Zwischen Realität und Fiktion
Dem Dirigenten Gabriel Feltz und dem Klangregisseur Oleg Surgutschow kommt neben der künstlerischen eine enorm fordernde Koordinationsaufgabe zu, die sie souverän bewältigen. Gleiches gilt für Licht (Elfried Roller) und Videos (Robi Voigt), die die Grenzen zwischen Realität und Fiktion perfekt verwischen und so das Auge des Zuschauers raffiniert täuschen.
Opulente Bilderwelten begeistern das Publikum.

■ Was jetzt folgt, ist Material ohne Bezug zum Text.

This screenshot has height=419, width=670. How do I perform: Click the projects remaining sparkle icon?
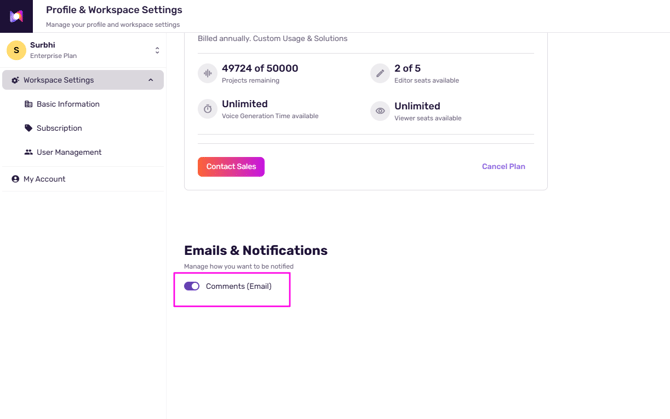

Schon im Roman überwiegt das Episodische, das Fragmentierte. Haubenstock-Ramati zerlegt und destruiert den Text weiter dergestalt, dass die ohnehin abstruse Handlung und die Handelnden selbst zum Spielmaterial werden. Sebastian Baumgarten ist für diese offene Vorlage zweifellos der Richtige. Zusammen mit der Ausstatterin Christina Schmitt entwirft er eine opulente Bilderwelt, die mit unzähligen Anspielungen die Fantasie und Reflexionsfähigkeit des Publikums anregt und – bisweilen überfordert!
Bunter Bilderbogen
Als grellbunter Bilderbogen, nur ab und zu durch ein bedeutungsschweres stilles Dunkel unterbrochen, folgen sich die Stationen von Karls Odyssee im fremden Land.
Ankunft in New York. Inmitten von Containern.

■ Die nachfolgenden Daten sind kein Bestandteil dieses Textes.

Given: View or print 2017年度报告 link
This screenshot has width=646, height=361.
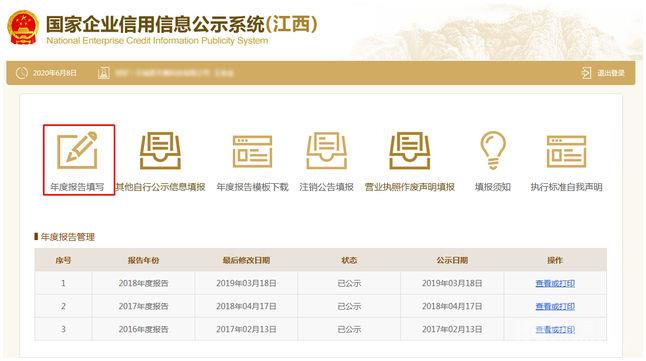Looking at the screenshot, I should (555, 307).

Überaus gelungen ist die Ankunft, in N.Y., wo die Passagiere über einen Wall von Containern an Land steigen: Stress und Hektik, sodass der naive Jüngling Karl – Paul Curievici mit eloquentem Tenor und packender Bühnenpräsenz – bereits ein erstes Mal schier unter die Räder gerät. Witzig sodann die Darstellung der Freiheitsgöttin – Kafka nennt sie tatsächlich so! Sie reckt anstelle der Fackel der Freiheit ein Schwert in die Höhe, trägt statt der Verfassung im Arm eine Waage – eine Justitia, die ihm Getriebe der Masse fast untergeht? «Justitia» heisst ebenfalls die Zigarettenmarke im Marlboro-Look, womit uns später gigantische Mickey-Mouse-Hände die grenzenlose Freiheit des American Way of Life verheissen.
«Cruella» mit laserartigem Sopran
Eine weitere Station ist das Haus auf dem Lande, das aus geometrischen Zeichen – Türe, Fenster, Tisch, Stuhl – besteht und wo die unheimliche Klara dem armen Karl aufs übelste mitspielt – Mojca Erdmann als blonde Cruella mit laserartigem Sopran macht das grausam gut.
Singen, Tanzen, Slapstick – das Unterhaltungsrepertoire wird voll ausgereizt. (Alle Fotos Opernhaus Zürich/ Herwig Prammer)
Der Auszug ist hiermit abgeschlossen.